Plan synthesis can now be encoded by the problem to maximize rewp under the side condition \(\varphi _{\textit {init}}\wedge \varphi _{\textit {start}}\wedge \varphi _{\textit {id}}\wedge (\bigwedge _{a\in A}\varphi _{a}) \wedge \varphi _{\textit {rew}}\), where A is the set of all actions needed to produce the requested product.

6.2 Experimental Evaluation

To evaluate plans synthesized by our system, we consider the production process shown in Fig. 10. We generated 100 problems, determined by a unique machine placement and order set each. This allows for qualitatively validating plan generation and determining costs of plans generated. We vary the complexity through the number of robots participating in the task. We limited our experiments to a single product of the lowest complexity C0 (cf. Fig. 10). Note that 10 only shows the production steps needed to assemble the product and not yet their logical formalization (i.e., causal dependencies, time relations).

Fig. 10
figure 10

Production steps necessary to produce a C0 product (left). The first step for the robot is to move to feed a cap in to the Cap station (right). Niemueller et al. (2015) and RCLL Technical Committee (2017)

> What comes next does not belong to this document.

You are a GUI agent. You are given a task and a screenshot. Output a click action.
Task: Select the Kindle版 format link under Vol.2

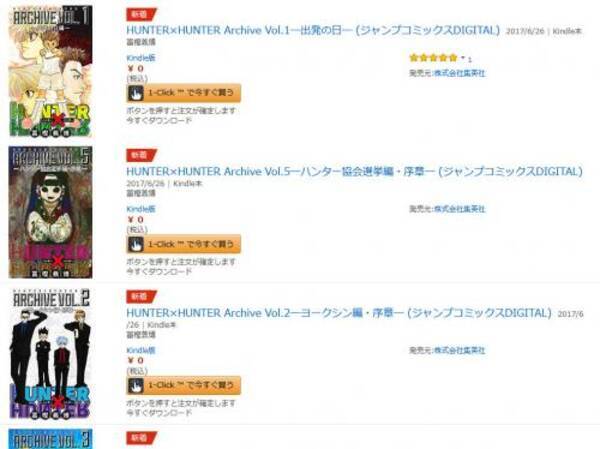[x=141, y=350]
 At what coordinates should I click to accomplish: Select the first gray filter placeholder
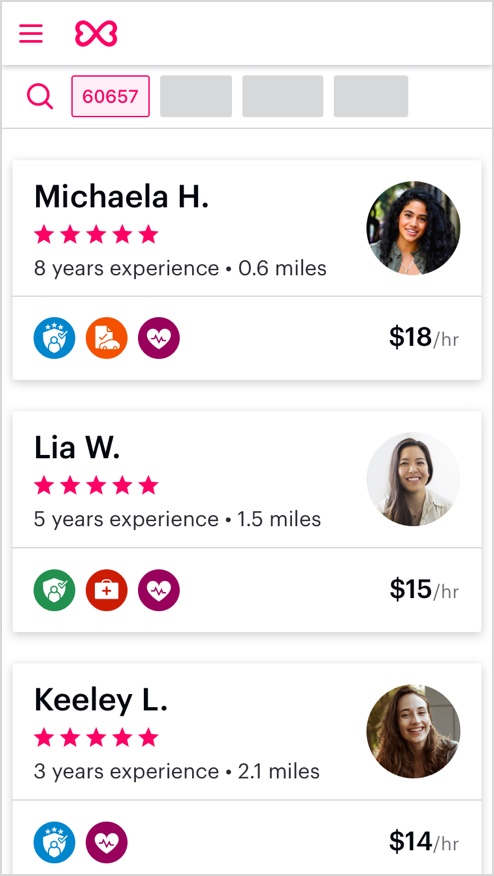[x=196, y=96]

We compare our solutions with domains encoded using the well-known Planning Domain Description Language (PDDL2.1) (Fox and Long 2003). We consider both, temporal domains with durative actions (T) and the same domains without (NT). We run planners and solversFootnote 6 on the benchmark files we generated, and we validate results generated by our approach using the simulator developed for the Planning Competition for Logistics Robots in Simulation shown in Fig. 2.

6.2.1 Evaluation of OMT Solvers

Again we compared performances of Z3, SMT-RAT and OptiMathsat on this benchmark. A timeout for solving is set to 60 seconds, which is the time teams can afford spending in planning during an RCLL game without compromising their chances to win. Solving for the domain considered proved to be challenging, however plans could be successfully synthesized with our approach. Z3 was the only tool which could solve all the instances proposed, therefore it was chosen for our analysis.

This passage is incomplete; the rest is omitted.